*Excerpt to read*
_ _ _ _

= Rosita Fernández =

Mexican-American musician (1918–2006)

Rosita Fernández (January 10, 1918 – May 2, 2006) was a Mexican American Tejano music singer, humanitarian, and actress. She became a symbol of "Old Mexico" among European Americans in San Antonio, and was called the city's First Lady of Song by Lady Bird Johnson.

== Early life ==
Fernández was born in Monterrey, Mexico to parents Petra San Miguel and Cesar Fernández. At the age of six Fernández and her family crossed the U.S. border into Laredo, Texas, where she would receive her early education. Fernández talked about her family's immigration to the U.S in an interview, "The border didn't exist. It was very easy. My father and mother with so much family. What they charged then was five pesos per person and three-fifty or four for the little ones. It was much easier." The Fernández family moved to San Antonio, Texas, when Rosita was nine. Rosita stated that she got her love of music from hearing her mother sing to her as a child. Fernández joined her family band, Los Tres San Miguel, which consisted of her uncles (her mother's brothers), at the age of nine. She had performed only in front of her relatives before becoming the band's lead vocalist.

_ _ _ _

*Supplied material*
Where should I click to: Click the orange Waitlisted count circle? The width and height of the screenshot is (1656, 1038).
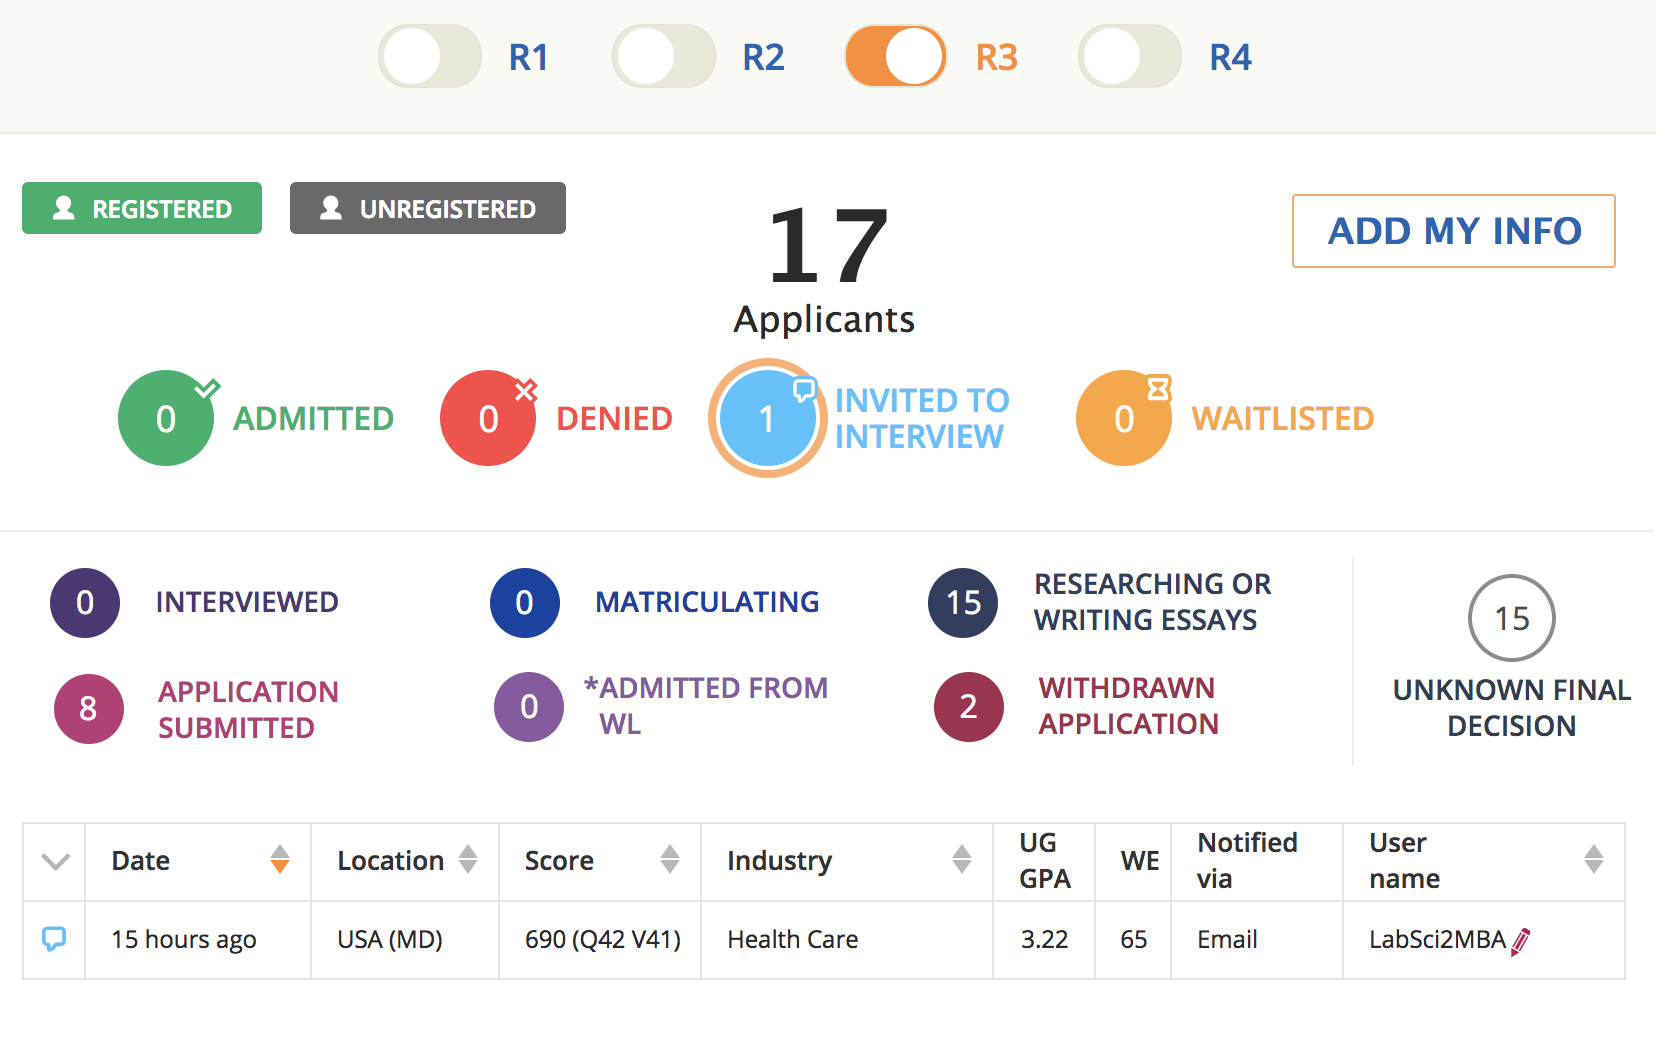[1124, 418]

_ _ _ _

*Tasks for this exercise*
• A. Reproduce the passage of the Rosita Fernández biography starting at "Rosita Fernández (January" and ending at "Lady Bird Johnson.".
• B. Answer these questions from the Rosita Fernández biography:
(i) In what city was Fernández born?
(ii) Who called her San Antonio's First Lady of Song?
(iii) What was the name of the family band she joined?
Rely on the Rosita Fernández biography alone; the material plays no part here.

*Outputs in order*
• A.
Rosita Fernández (January 10, 1918 – May 2, 2006) was a Mexican American Tejano music singer, humanitarian, and actress. She became a symbol of "Old Mexico" among European Americans in San Antonio, and was called the city's First Lady of Song by Lady Bird Johnson.

• B.
(i) Monterrey, Mexico
(ii) Lady Bird Johnson
(iii) Los Tres San Miguel